When the ship comes in, de Robert Ferrigno
Chaque auteur ayant une écriture propre et des préoccupations différentes, bien difficile de dire quelle est la meilleure de ces nouvelles. Personnellement, je retiendrai surtout
Mulholland dive de Michael Connelly, La méthode de Janet Fitch, 90210 Morocco Junction de Patt Morrison,
Lazare à Hollywood d'Héctor Tobar et Roger Crumbler de Gary Phillips. Je trouve qu'elles sortent du lot au niveau de la chute – élément
primordial d'une nouvelle selon moi – ou parfois au niveau du sujet abordé.
Gageons cependant que chacun trouvera son bonheur dans ce recueil homogène et de bon niveau.
Prochaine destination de ce tour du monde des nouvelles noires : Londres (fin octobre).
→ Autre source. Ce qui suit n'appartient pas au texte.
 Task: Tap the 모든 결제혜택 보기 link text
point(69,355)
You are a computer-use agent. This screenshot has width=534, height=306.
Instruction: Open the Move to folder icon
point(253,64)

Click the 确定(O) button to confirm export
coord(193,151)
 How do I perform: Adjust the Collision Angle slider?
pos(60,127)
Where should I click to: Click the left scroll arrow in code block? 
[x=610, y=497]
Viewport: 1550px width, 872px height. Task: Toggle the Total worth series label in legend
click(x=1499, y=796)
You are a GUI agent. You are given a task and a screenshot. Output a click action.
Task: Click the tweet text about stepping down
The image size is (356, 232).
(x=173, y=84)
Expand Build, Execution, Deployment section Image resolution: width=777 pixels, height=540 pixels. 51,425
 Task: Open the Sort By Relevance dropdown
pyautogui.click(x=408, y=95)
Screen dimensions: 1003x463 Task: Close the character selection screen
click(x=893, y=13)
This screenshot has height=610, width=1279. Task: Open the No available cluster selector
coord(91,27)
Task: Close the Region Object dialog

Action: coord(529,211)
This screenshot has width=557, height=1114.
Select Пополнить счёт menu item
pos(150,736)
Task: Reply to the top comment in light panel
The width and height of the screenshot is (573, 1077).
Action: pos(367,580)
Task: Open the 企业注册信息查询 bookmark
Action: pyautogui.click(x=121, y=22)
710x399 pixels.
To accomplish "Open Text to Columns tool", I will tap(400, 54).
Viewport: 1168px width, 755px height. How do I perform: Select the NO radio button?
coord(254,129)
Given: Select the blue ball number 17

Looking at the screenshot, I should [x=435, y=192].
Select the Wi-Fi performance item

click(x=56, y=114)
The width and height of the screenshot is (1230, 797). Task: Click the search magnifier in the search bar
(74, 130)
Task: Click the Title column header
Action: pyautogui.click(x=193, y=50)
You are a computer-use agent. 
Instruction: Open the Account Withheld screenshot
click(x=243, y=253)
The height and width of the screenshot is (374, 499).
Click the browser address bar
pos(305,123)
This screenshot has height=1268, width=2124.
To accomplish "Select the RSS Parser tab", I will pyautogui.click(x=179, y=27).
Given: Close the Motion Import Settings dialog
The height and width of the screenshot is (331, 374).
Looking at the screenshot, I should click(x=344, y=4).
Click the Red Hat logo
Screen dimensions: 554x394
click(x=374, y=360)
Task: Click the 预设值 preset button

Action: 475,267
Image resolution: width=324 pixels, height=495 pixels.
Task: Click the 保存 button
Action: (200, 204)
Mais de nombreuses autres suivront, parmi lesquelles Rome, New Delhi, Brooklyn, ou encore Mexico.
Un grand merci à Babelio pour m'avoir permis de découvrir cette collection dont le concept me plaît beaucoup et que je suivrai dorénavant de près.
Los Angeles Noir (Los Angeles Noir, 2007) présenté par Denise Hamilton, Asphalte (2010). Traduit de l'anglais (Etats-Unis) par Patricia
Barbe-Girault et Adelina Zdebska, 335 pages.